Work instruction — Leaving out the images, reproduce every line of the data that follows exactly.

[Available data]

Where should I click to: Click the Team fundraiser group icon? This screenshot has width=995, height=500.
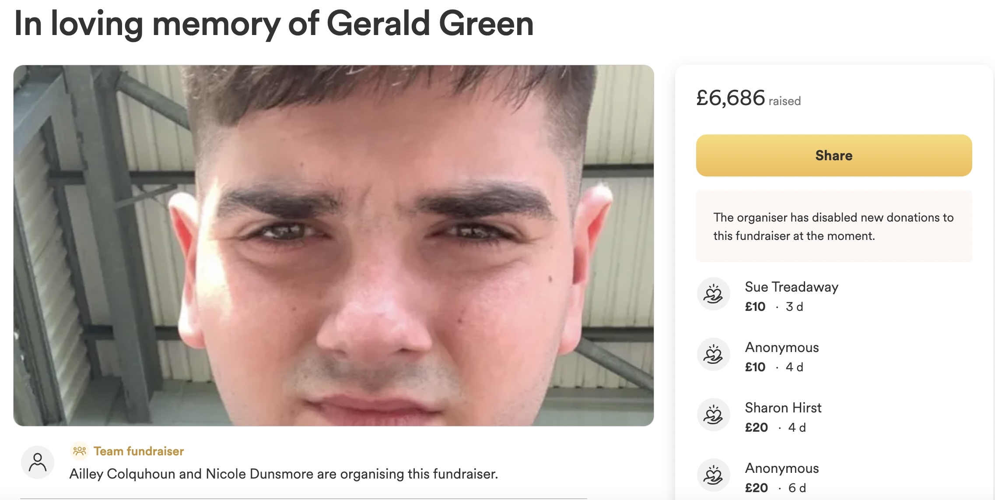[80, 451]
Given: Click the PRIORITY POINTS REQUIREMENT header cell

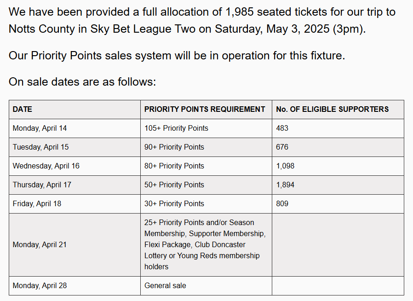Looking at the screenshot, I should [x=206, y=110].
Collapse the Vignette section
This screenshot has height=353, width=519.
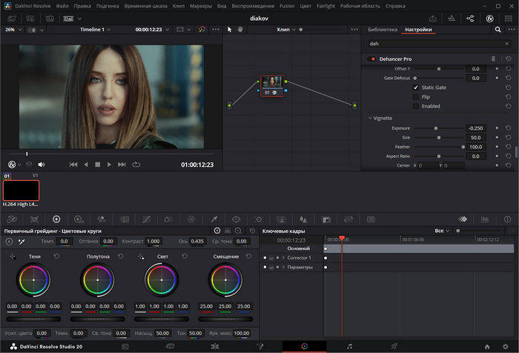pos(370,118)
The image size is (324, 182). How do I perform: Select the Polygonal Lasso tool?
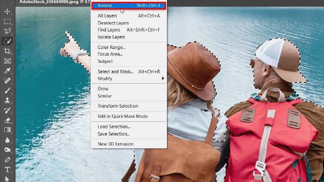tap(7, 31)
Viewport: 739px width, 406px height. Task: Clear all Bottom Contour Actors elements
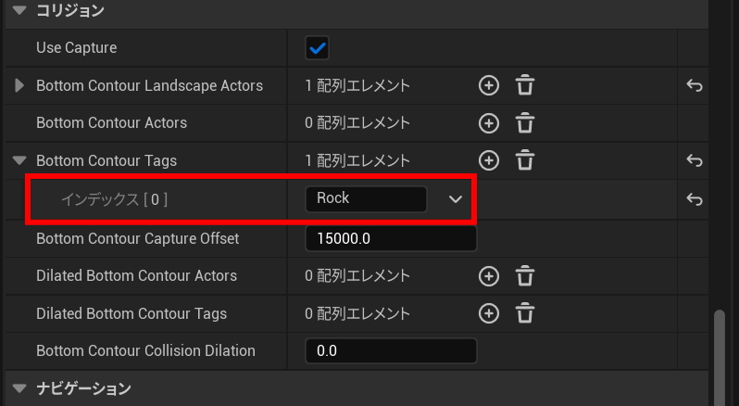(x=525, y=123)
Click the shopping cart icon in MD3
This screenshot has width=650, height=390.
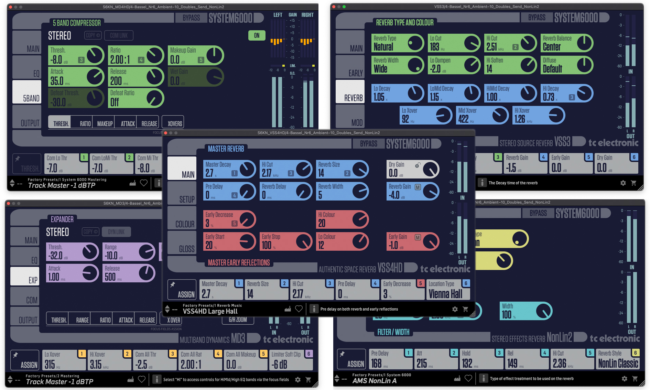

[/Available data]

Result of the exercise —
Where should I click to: Click the Team fundraiser group icon? This screenshot has width=995, height=500.
[80, 451]
Given: Click the PRIORITY POINTS REQUIREMENT header cell

Looking at the screenshot, I should [x=206, y=110].
Collapse the Vignette section
This screenshot has height=353, width=519.
pos(370,118)
The image size is (324, 182). How do I perform: Select the Polygonal Lasso tool?
tap(7, 31)
Viewport: 739px width, 406px height. Task: Clear all Bottom Contour Actors elements
(x=525, y=123)
Click the shopping cart icon in MD3
This screenshot has width=650, height=390.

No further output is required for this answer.